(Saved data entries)
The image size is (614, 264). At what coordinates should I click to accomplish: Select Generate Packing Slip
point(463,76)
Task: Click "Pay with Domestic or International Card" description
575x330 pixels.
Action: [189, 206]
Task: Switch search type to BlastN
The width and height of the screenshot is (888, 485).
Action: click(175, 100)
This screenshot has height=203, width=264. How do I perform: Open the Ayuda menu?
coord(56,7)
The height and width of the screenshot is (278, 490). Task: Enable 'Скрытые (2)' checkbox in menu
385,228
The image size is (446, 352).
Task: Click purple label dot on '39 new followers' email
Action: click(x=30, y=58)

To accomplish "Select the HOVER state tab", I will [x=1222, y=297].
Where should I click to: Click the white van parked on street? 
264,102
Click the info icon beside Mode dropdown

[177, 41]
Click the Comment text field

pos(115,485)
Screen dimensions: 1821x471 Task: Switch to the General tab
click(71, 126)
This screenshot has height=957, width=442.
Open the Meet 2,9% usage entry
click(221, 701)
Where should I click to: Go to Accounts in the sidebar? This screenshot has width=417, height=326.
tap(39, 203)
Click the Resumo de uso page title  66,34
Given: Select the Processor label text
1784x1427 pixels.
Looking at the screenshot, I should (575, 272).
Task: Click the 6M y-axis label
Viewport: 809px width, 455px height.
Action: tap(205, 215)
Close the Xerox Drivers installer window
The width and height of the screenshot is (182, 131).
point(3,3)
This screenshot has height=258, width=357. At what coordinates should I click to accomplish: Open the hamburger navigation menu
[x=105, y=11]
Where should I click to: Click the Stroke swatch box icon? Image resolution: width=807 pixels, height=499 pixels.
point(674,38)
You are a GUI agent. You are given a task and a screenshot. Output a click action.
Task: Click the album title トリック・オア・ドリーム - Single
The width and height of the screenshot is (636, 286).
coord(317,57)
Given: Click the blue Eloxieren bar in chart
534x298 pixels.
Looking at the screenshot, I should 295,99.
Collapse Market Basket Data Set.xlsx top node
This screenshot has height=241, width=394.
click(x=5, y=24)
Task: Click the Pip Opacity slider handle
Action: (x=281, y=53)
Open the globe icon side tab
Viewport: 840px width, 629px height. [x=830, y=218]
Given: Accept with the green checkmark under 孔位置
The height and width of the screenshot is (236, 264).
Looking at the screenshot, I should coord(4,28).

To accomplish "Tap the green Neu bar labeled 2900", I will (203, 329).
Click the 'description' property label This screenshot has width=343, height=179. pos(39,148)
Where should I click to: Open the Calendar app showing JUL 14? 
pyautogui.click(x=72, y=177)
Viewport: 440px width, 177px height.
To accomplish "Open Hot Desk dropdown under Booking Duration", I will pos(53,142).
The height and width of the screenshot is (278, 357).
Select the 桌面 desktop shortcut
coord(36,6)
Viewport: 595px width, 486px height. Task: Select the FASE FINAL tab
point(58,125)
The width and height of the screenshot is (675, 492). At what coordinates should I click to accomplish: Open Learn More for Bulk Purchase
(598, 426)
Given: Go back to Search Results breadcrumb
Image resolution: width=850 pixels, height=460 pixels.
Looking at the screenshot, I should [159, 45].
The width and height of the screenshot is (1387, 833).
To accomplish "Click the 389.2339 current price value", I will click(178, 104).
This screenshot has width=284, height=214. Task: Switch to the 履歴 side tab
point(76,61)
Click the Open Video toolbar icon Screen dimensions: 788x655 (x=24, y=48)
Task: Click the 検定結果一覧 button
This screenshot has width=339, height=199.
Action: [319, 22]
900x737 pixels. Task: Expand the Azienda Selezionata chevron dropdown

> [What to do]:
The response must hold only the lines above from the line with "This screenshot has height=241, width=394." through the line with "Viewport: 440px width, 177px height.", each copied exactly, both ends kept.

> [Your response]:
This screenshot has height=241, width=394.
click(x=5, y=24)
Task: Click the Pip Opacity slider handle
Action: (x=281, y=53)
Open the globe icon side tab
Viewport: 840px width, 629px height. [x=830, y=218]
Given: Accept with the green checkmark under 孔位置
The height and width of the screenshot is (236, 264).
Looking at the screenshot, I should coord(4,28).

To accomplish "Tap the green Neu bar labeled 2900", I will (203, 329).
Click the 'description' property label This screenshot has width=343, height=179. pos(39,148)
Where should I click to: Open the Calendar app showing JUL 14? 
pyautogui.click(x=72, y=177)
Viewport: 440px width, 177px height.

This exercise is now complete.